Issib éclata de rire. « Arrête, Nyef ! On n’est quand même pas le centre du monde !
— Mais je ne plaisante pas ! De quelle puissance Surâme a-t-il besoin, en fait ? La plupart des gens sont tellement ignorants, stupides ou indécis que même s’ils pensaient à l’un des sujets interdits, ils n’en tireraient rien du tout ; à quoi bon les surveiller, dans ces conditions ? Donc, Surâme n’a finalement que peu de personnes à tenir à l’œil. Et même s’il ne les contrôle que de temps à autre, il a largement le temps de les détourner de leurs projets dangereux. Mais maintenant qu’il a commencé à s’affaiblir, tu as réussi à te désensibiliser à lui. C’était une course entre lui et toi, et c’est toi qui as gagné, Issib ! Et pendant tout ce temps-là, Surâme s’est concentré sur toi, sans envoyer de visions et sans surveiller personne. Pourtant tu progressais si lentement qu’il lui restait encore du temps.
— Mais avec nous deux, qui travaillions ensemble, dit Issib, ça l’a obligé à une concentration sans faille. Et il perd quand même… Ça signifie qu’il s’affaiblit encore.
— Alors voilà ce que je pense, Issib : en attirant sur nous toute son attention, on ne l’aide pas, on lui fait du mal. »
Issib éclata encore de rire. « C’est impossible, voyons ! C’est de Surâme qu’on parle en ce moment, je te signale, pas d’un prof en face d’une classe indisciplinée !
— Mais Surâme a déjà échoué une fois ; sinon, il ne serait pas question de chariots de guerre.
— Qu’est-ce qu’il faut faire, alors ?
— Tout arrêter, dit Nafai. Arrêter une journée, ne plus toucher aux sujets interdits, et voir si les gens recommencent à avoir des visions ou non.
— Tu crois vraiment qu’à nous deux, on a pris tellement du temps de Surâme qu’il ne peut plus envoyer de visions ? Qu’est-ce qui se passe pendant qu’on dort et qu’on mange, alors ? Il y a des temps morts, quand même !
— Peut-être qu’on l’a embrouillé, je ne sais pas. Peut-être qu’il s’affole parce qu’il se demande quoi faire de nous.
— D’accord, dit Issib. Dans ce cas-là, ne nous contentons pas de tout arrêter ; on va donner des conseils à Surâme ! Hein, pourquoi pas ?

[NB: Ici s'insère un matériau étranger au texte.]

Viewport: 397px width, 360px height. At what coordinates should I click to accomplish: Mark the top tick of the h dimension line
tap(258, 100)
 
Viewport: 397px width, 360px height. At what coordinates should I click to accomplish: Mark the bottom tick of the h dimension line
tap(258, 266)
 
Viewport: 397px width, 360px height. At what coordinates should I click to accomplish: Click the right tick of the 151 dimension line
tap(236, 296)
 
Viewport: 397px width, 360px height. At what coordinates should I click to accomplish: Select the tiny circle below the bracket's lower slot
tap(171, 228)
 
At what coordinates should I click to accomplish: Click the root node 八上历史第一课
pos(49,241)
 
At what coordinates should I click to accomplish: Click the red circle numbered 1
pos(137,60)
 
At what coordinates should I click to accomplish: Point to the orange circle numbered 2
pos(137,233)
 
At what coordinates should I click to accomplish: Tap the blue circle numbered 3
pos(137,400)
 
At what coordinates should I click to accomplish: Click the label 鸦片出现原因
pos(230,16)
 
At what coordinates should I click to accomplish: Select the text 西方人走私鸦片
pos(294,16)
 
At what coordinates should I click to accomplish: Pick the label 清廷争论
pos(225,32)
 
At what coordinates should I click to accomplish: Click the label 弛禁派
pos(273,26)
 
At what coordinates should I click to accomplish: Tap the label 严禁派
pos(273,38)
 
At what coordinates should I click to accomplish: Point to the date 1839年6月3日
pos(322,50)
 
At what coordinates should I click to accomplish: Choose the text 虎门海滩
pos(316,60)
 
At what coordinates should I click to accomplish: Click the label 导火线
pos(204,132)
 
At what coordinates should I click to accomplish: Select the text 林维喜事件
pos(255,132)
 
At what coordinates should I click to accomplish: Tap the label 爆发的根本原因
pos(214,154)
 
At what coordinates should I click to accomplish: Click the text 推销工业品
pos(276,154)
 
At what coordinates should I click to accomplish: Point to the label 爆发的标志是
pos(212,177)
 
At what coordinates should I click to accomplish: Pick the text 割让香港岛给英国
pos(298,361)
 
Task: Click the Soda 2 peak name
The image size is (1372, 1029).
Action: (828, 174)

— Oui, c’est vrai, pourquoi pas ? répondit Nafai. Ce sont des humains qui l’ont fabriqué, après tout.
— Enfin, on le suppose. C’est possible.
— Alors, on lui dit de cesser de perdre son temps à essayer de nous bloquer et de s’inquiéter parce qu’il n’y arrive pas ; on lui dit que ça ne sert à rien, parce que même si on pouvait penser sans difficulté à tous les sujets interdits du monde, on ne le dirait à personne et on n’essaierait pas de les mettre en pratique. D’accord ?
— D’accord.
— Jure-le, alors, Issib ! Je le jure, moi aussi. Je fais le serment – tu m’écoutes, Surâme ? – que nous ne sommes pas tes ennemis et que tu n’as donc pas à t’inquiéter de nous une seconde de plus. Retourne envoyer des visions aux femmes. Et utilise plutôt ton temps à empêcher de nuire les gens dangereux, les Têtes Mouillées, par exemple, Gaballufix, et Roptat aussi, sans doute. Et si tu n’arrives pas à les arrêter toi-même, dis-nous au moins comment le faire à ta place.